Numa matéria em seu site (“PCdoB faz ressalvas ao acordo, mas vota favorável à base de Alcântara“), visando justificar a sua posição, o PC do B alega que “se a qualquer momento no curso da aplicação do Acordo houver prejuízos ao país, à sua soberania, o Acordo deve ser denunciado, ou seja, extinto”. Mas levando o raciocínio mais à frente: quem vai “exercer a soberania” e dizer para os americanos que por eventuais ações terão que se retirar, o Exército brasileiro, que vem se mostrando totalmente entreguista e subserviente aos EUA, o STF e o judiciário que operaram a Lava-jato em conluio com aparatos de estado dos EUA, o parlamento brasileiro, que sempre foi conservador em sua maioria e alinhado aos EUA? E se os americanos disserem que não?
A orientação e o voto da bancada do PT foi votar contra. Porém, o deputado Zé Carlos (MA) optou em não seguir a orientação partidária e se absteve da votação no plenário da Câmara dos Deputados. Como procuramos demonstrar, há um conjunto de questões graves que integram o Acordo. O PT e a sua bancada corretamente identificaram tal situação e definiram posição contrária ao projeto. Por isso, consideramos grave a atitude do deputado em não seguir a orientação sobre o tema. O que se pode esperar é que a bancada federal e a direção nacional do Partido tratem do assunto e tomem as medidas cabíveis.

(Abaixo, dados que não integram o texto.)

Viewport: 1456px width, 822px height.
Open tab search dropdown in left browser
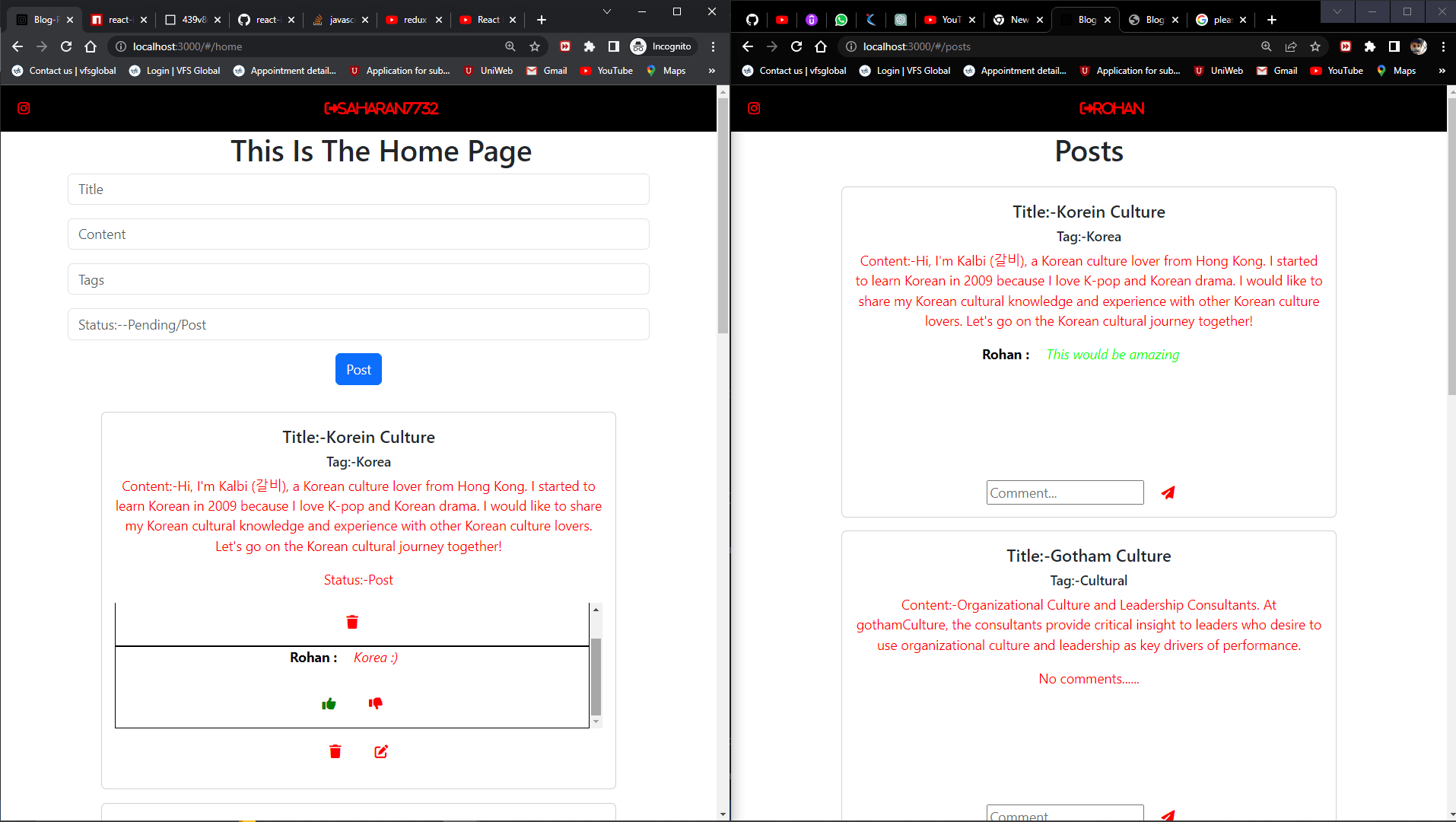606,11
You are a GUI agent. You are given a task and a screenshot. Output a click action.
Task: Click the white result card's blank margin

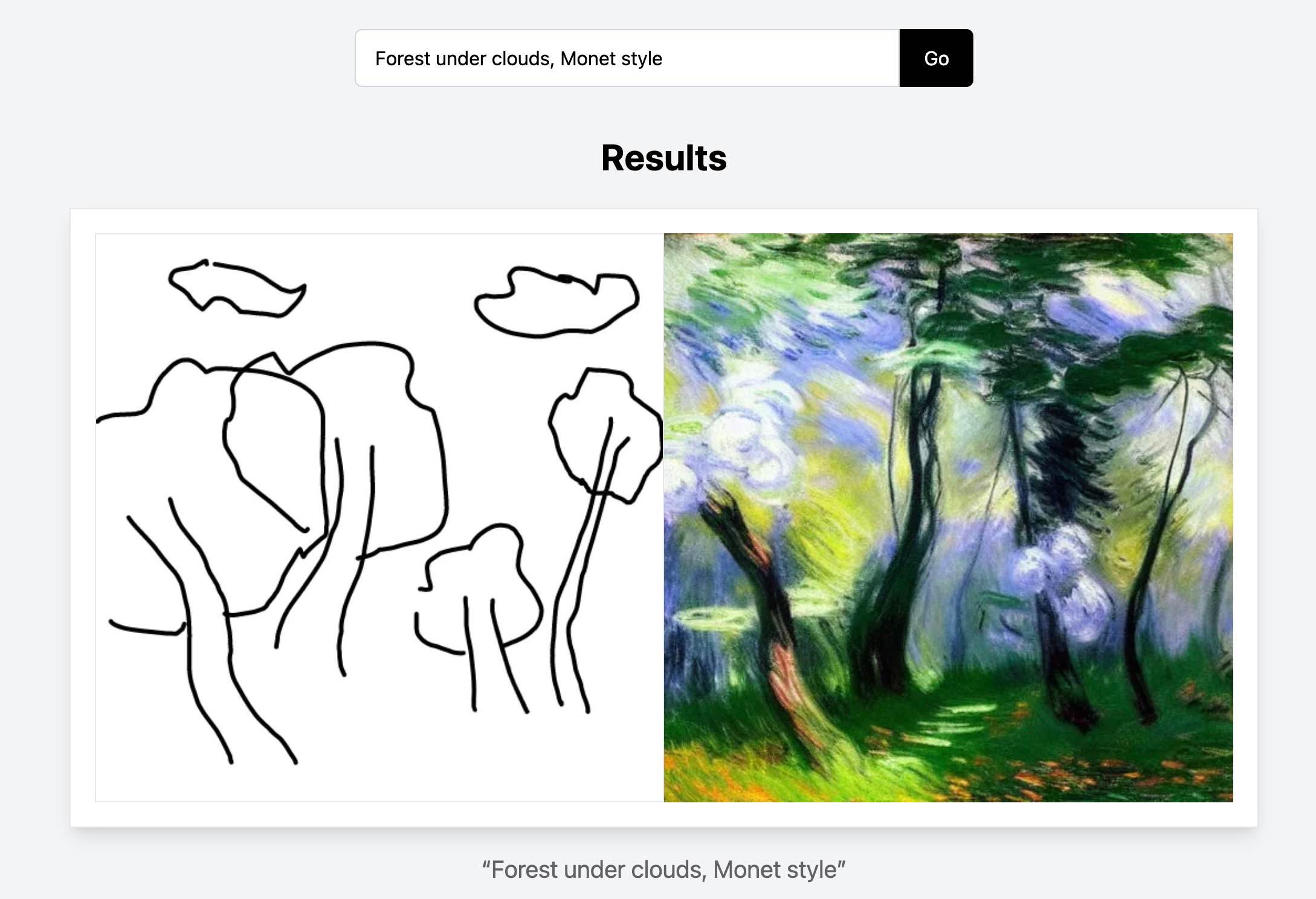tap(663, 814)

Por fim, reafirmamos que o voto favorável dos parlamentares do PC do B, PDT e PSB se trata de um equívoco político. O voto destes foi usado pelos representantes do governo Bolsonaro como demonstração de que o acordo seria bom, pois conta inclusive com apoio de parte da oposição. Isto é, esses votos deram mais legitimidade para um ato que consideramos entreguista, concluído com a aprovação no senado no último dia 12. Então, o que realmente ganhamos com esse acordo? Talvez alguns recursos para o “desenvolvimento regional”? Por isso, vista a situação de conjunto, reiteramos a pergunta: mas a qual custo?
(*) Marcos Jakoby é militante petista e professor.